══ Document section

Fully non-blocking distributed bucket #326

muldrik · 2022-11-08T09:33:12Z

muldrik
Nov 8, 2022

Hello, @vladimir-bukhtoyarov! I like the library a lot, however I can't figure out whether a few scenarios can be achieved with current features. If not, I would be grateful for any guidance to how I should implement these on top of existing source code without getting intimidated. I have been battling these for weeks, and I really tried my best before posting this.

Q1:

I have a distributed system and I have chosen Ignite as my cache cluster (I suppose not relevant, could be any other). There are no sticky-sessions, and the load isn't always evenly distributed

This is what I want the workflow to be like:

A tryConsume() or tryConsumeAndReturnRemaining() request comes in.
It should be always served locally
If at least N milliseconds had passed since the last synchronization of this bucket, then make an async request to update the value (batching all local changes that have piled up). The request is still served instantly (locally), but when the async part completes, the bucket silently updates.

I have found Optimization.delaying, which does almost exactly that. However, if I understand it correctly, there is a huge difference - it returns a CompletableFuture, and if the bucket sees that it is time to synchronize, the future won't be completed for the entire synchronization time.

I cannot afford these kinds of delays, and I want the actual cluster update to be issued behind the scenes (and the local bucket be updated as it completes), but the local value to be always instantly returned from tryConsume().

I wanted to try something like this:

        var asyncResult = bucket.tryConsume(tokens);
        asyncResult.completeOnTimeout(true, 2, TimeUnit.MILLISECONDS);
        boolean res= asyncResult.join();

However, I believe that CompletableFuture cannot be completed multiple times, and if the future actually completes on timeout, then the synchronization part (that arrives later) may be processed incorrectly.

Moreover, this solution implies that I always return true if the cache cluster is unreachable, which is way worse than continuing to serve locally.

Note that if the bucket issues such a behind-the-scene-update at point T1, and it completes at T2, then all local changes between T1 and T2 should be included in the update.

I really want these strong time guarantees, and I would appreciate any advice.

Q2:

Suppose I have 3 nodes with delaying optimization, and a distributed bucket with capacity 10. All 3 get 5 requests in quick succession, successfully serve them locally (tryConsume(1), for example), and then begin to sync. Will the final value of tokens be 0 or -5 (negative 5)?

The latter is sometimes desirable for me, this would require all the tryConsume-kind of request to be sent for synchronization as force-consume. Is this doable with simple source-code modification?

Alternatively, maybe I'm solving the wrong problem. What really concerns me, is a following scenario:

10 nodes have a bucket with 50ms sync period (as in Q1, or a delaying optimization)

════
══ Data shown

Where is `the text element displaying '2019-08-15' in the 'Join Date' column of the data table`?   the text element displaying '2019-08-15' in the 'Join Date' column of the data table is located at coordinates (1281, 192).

════

What the task asks »
In the thread on the fully non-blocking distributed bucket, which technology did the poster choose as the cache cluster? The data after the thread is separate material with no connection to the thread.

Answer to the problem »
Ignite.